Morningstar has conducted an analysis that includes franking credits, and it confirms that the optimal allocation of Australian shares is around 45%. This finding strengthens the argument for a heavier allocation towards Australian shares, especially considering the tax advantages they offer. However, the optimal allocation may vary depending on an investor’s risk tolerance and life stage.

Factors to Consider

When determining your portfolio allocation, there are other factors to consider:

  • Tax advantages and disadvantages: Investing heavily in the Australian share market may not be tax-efficient for high-income earners due to higher distribution yields and taxes. On the other hand, retirees can benefit from franking credits.
  • Concentration risk: The Australian share market is highly concentrated in the financials and materials sectors, which can increase exposure to adverse events in those sectors.
  • Cost of investing: While VAS has a low management fee, BGS is more expensive. Consider cost-efficient alternatives, such as the beta shares equivalent of A200 and the newly released BGEBL ETF, which offer similar exposures with lower fees.
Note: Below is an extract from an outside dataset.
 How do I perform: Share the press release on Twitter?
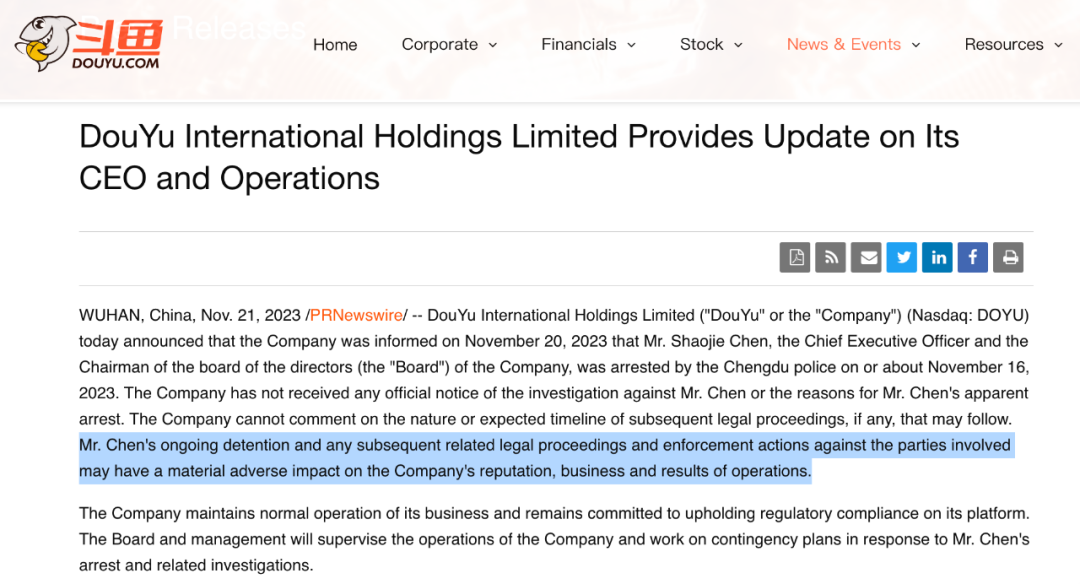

In conclusion, an optimal portfolio allocation between VAS and BGS would be around 45% Australian shares and 55% international shares. However, it is important to consider individual factors such as tax advantages, concentration risk, and the cost of investing when determining the optimal allocation.

Extra 100 companies only make up around 3-4% of the total portfolio for VAs. It’s up to you to determine the portfolio allocation that suits you based on your circumstances. Hopefully, I provided insight and data to help you make an informed decision.